__BRANO DI LETTURA__

--

I criteri d’inclusione sono stati l’età (maggiore di 55 anni), un IPSS maggiore di 18, una refrattarietà alla terapia medica (o la comparsa di effetti collaterali), regolarmente condotta per 6 mesi, la presenza di un catetere a permanenza, l’ineligibilità al trattamento chirurgico, un Qmax inferiore a 15 ml/sec, un volume prostatico accertato alla RM superiore a 50 cm3. Le particelle impiegate sono state le embosfere 300-500 micron, l’approccio preferito è stato quello brachiale.

I criteri di esclusione sono stati la presenza di una malignità prostatica, accertata alla RM e dopo biopsia, la presenza di diverticoli e calcoli vescicali, vescica neurologica, arteriosclerosi marcata alla ricostruzione vascolare della RM.

Ipetrofia prostatica benigna senza chirurgia: analisi

I risultati della metanalisi hanno compreso 1254 pazienti e sono in linea con quelli registrati nel nostro piccolo campione di pazienti trattati con la soluzione endovascolare.

A distanza di un anno dall’intervento, tutti gli indici esaminati mostrano un miglioramento, in presenza di basse percentuali di complicazioni; questo significa che l’embolizzazione può giocare un importante ruolo nella terapia dell’ipertrofia prostatica benigna, specie nei soggetti ad elevato rischio di comorbilità e nelle prostate volumetricamente maggiori.

Il successo tecnico è riportato in un range del 76-100%, indipendentemente dal numero di arterie embolizzate, anche se tutti gli autori sono concordi nel sostenere che il successo clinico maggiore lo si ottiene con l’embolizzazione bilaterale (più del 50% dei pazienti ha fatto registrare un duraturo miglioramento dell’IPSS, del Qmax, della qualità della vita e hanno sospeso la regolare assunzione di farmaci – nel caso della rimozione del catetere, l’embolizzazione unilaterale ha mostrato i risultati meno validi).

Molti autori hanno proposto l’impiego dell’angiografia nello studio preparatorio all’intervento, per documentare l’anatomia vascolare e la fattibilità dell’intervento (uno dei motivi di esclusione è la severa arteriosclerosi, alla tortuosità dei vasi, che predispongono all’insuccesso tecnico dell’intervento – al suo posto, si sta facendo strada la RM, con la ricostruzione vascolare, che ha lo scopo anche di delineare le caratteristiche strutturali della ghiandola, potendo escludere la presenza di una neoplasia).

--

__DATI FORNITI__

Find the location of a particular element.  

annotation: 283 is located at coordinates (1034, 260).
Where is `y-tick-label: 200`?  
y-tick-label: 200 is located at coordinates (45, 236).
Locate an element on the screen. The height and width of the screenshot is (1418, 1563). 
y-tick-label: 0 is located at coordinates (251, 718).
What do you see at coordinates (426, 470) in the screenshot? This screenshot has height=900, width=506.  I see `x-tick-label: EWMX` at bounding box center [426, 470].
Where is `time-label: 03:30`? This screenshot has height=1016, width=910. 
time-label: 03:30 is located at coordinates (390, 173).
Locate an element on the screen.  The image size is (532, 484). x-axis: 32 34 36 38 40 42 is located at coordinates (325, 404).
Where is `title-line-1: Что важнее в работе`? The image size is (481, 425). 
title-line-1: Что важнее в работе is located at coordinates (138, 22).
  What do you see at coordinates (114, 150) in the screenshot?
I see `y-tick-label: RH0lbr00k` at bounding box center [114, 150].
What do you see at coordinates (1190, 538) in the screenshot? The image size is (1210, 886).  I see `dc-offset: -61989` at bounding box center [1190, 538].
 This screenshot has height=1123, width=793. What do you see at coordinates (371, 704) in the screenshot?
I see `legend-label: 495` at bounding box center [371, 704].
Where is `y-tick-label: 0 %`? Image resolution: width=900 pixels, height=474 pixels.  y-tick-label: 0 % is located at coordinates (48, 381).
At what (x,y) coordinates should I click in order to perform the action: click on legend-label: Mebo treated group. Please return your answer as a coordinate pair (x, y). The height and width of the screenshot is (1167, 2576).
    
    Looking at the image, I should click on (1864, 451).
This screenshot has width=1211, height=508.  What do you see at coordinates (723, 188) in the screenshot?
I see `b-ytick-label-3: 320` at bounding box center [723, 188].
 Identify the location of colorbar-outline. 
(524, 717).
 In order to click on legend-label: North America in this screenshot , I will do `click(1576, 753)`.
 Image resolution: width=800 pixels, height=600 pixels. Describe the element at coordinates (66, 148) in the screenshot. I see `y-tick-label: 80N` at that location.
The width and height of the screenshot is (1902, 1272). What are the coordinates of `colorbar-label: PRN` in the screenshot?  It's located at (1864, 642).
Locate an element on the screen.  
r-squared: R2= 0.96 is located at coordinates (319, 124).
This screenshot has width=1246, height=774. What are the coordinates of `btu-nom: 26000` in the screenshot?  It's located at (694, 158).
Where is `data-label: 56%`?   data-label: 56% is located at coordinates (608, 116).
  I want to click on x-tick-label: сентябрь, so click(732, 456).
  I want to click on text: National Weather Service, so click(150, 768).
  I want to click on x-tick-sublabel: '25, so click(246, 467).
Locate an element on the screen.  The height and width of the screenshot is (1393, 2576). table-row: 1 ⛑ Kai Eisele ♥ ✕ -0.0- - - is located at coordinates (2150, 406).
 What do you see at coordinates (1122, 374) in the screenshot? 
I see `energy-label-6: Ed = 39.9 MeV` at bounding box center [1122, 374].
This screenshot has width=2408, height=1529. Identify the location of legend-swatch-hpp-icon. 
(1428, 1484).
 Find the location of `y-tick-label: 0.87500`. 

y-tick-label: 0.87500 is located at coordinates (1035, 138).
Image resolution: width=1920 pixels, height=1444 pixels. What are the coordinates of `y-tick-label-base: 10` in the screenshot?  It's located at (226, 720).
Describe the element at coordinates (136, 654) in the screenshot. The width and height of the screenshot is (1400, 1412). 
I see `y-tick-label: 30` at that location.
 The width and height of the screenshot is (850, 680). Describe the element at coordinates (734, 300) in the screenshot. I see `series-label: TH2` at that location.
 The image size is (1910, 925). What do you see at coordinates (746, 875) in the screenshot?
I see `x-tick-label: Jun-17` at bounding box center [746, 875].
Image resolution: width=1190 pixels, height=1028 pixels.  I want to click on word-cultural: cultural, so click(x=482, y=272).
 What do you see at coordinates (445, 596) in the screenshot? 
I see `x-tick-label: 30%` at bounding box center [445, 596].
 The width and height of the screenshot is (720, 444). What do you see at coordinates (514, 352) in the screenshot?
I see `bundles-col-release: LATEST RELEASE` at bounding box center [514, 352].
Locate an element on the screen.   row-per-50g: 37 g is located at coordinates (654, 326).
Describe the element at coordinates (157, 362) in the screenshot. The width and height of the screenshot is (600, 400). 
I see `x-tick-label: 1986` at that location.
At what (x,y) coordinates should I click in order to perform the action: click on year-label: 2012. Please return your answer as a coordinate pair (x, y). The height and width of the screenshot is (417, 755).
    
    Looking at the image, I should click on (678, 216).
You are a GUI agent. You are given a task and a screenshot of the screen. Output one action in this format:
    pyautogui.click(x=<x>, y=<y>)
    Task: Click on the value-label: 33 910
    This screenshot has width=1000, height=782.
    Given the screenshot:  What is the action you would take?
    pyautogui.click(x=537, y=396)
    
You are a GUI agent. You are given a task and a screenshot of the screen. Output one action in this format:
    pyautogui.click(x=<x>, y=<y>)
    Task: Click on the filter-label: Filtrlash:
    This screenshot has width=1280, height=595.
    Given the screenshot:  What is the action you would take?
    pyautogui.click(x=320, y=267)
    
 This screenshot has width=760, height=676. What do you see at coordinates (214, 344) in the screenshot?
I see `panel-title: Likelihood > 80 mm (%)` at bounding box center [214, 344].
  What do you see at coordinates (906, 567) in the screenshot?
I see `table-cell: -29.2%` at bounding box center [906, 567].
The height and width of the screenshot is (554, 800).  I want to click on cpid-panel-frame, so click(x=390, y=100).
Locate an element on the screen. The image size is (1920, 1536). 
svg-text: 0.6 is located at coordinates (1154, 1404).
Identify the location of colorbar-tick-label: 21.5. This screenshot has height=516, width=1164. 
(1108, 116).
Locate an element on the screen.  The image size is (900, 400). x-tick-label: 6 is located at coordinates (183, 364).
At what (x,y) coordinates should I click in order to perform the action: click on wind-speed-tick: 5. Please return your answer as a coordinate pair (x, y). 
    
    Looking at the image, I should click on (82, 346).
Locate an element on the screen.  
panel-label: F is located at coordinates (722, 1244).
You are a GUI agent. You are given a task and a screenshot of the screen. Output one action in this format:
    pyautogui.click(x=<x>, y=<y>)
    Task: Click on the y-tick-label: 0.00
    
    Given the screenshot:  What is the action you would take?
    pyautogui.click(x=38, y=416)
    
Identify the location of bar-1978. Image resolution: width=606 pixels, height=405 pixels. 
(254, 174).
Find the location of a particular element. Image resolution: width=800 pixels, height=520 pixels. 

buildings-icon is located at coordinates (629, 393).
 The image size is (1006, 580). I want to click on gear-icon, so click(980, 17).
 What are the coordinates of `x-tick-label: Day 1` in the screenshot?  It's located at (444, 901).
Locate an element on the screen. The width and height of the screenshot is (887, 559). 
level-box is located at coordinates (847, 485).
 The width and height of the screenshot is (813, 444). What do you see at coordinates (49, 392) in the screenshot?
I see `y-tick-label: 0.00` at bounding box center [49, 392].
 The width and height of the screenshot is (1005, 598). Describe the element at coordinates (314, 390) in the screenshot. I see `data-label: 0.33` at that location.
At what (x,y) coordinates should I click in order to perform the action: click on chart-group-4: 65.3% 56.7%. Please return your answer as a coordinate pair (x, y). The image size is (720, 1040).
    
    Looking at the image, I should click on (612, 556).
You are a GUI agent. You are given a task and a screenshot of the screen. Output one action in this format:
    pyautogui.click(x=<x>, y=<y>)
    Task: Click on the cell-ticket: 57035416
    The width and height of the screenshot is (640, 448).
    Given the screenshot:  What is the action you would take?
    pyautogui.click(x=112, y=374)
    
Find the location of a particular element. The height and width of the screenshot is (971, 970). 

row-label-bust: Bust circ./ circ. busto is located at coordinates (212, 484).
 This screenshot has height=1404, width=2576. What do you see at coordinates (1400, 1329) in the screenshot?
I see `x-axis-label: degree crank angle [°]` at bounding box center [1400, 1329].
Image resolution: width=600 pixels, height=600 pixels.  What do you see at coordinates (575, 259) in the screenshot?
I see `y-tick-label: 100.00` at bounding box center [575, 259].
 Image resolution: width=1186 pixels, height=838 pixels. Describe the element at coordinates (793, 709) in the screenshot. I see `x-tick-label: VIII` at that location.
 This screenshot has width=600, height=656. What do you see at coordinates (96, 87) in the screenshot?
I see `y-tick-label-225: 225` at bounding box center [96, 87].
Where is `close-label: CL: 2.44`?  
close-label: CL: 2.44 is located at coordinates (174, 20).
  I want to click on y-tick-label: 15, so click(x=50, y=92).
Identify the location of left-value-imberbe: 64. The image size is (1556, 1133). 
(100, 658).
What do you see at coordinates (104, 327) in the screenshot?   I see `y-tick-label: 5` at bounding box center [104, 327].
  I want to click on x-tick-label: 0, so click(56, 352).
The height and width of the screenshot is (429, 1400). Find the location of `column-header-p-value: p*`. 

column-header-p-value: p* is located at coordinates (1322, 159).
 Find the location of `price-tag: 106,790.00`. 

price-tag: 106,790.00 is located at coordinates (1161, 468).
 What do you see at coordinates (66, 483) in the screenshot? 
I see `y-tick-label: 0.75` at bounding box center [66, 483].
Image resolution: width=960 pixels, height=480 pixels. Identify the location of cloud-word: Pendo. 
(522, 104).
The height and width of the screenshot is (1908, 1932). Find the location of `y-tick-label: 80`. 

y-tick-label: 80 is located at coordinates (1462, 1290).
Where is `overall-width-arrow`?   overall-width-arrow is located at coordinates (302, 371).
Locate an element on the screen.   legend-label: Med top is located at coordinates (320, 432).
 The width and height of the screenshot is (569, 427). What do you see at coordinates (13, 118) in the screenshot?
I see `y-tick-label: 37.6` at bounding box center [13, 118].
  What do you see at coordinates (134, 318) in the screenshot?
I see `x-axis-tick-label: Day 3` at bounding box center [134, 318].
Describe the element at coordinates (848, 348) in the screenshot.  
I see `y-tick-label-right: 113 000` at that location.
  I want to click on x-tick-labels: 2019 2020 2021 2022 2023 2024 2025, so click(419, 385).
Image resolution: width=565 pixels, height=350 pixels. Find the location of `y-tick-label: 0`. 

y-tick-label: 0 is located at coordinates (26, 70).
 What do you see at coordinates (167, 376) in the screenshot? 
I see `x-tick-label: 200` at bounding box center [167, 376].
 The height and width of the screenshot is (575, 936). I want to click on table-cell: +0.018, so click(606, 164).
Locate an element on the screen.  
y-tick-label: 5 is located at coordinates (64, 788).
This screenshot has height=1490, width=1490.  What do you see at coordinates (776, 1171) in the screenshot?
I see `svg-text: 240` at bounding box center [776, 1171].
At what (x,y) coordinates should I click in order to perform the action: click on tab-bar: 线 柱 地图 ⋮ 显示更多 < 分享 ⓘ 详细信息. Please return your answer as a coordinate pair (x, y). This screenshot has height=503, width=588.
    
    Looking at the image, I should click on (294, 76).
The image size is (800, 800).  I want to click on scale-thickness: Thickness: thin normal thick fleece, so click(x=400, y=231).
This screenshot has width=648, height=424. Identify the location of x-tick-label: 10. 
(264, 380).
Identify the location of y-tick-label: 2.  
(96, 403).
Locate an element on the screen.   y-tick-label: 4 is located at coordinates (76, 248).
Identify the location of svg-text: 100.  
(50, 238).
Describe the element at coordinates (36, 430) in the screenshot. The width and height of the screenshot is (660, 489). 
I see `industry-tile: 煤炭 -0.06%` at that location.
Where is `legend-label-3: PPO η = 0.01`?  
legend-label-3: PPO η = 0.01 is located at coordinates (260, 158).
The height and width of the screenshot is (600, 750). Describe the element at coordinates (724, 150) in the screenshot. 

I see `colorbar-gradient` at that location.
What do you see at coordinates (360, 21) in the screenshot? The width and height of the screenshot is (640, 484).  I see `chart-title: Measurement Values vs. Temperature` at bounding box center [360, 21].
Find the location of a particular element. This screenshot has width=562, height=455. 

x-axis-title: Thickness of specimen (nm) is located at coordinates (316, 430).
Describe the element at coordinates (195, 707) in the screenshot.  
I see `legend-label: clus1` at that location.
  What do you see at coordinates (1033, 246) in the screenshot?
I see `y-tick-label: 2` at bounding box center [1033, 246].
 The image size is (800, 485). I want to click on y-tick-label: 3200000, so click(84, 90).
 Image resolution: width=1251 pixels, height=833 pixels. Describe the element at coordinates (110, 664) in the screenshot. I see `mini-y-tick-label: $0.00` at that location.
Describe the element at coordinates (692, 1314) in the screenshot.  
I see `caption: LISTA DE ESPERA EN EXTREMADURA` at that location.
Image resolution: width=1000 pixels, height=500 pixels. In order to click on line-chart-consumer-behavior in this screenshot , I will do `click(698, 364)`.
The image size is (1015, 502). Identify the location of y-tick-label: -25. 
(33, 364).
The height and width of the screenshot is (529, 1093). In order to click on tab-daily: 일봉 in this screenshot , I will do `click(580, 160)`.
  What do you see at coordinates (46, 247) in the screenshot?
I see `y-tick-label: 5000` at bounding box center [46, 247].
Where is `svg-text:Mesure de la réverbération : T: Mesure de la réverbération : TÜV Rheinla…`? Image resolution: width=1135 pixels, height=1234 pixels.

--

__ESERCIZI DA SVOLGERE__
A – Elenca tutti i criteri d'inclusione riportati nel brano sull'embolizzazione prostatica.
B – Trascrivi fedelmente il passo del brano sull'embolizzazione prostatica che inizia con "I risultati della" e termina con "la soluzione endovascolare.".

__SOLUZIONI__
A –
- età maggiore di 55 anni
- IPSS maggiore di 18
- refrattarietà alla terapia medica (o comparsa di effetti collaterali), regolarmente condotta per 6 mesi
- presenza di un catetere a permanenza
- ineligibilità al trattamento chirurgico
- Qmax inferiore a 15 ml/sec
- volume prostatico accertato alla RM superiore a 50 cm3

B –
I risultati della metanalisi hanno compreso 1254 pazienti e sono in linea con quelli registrati nel nostro piccolo campione di pazienti trattati con la soluzione endovascolare.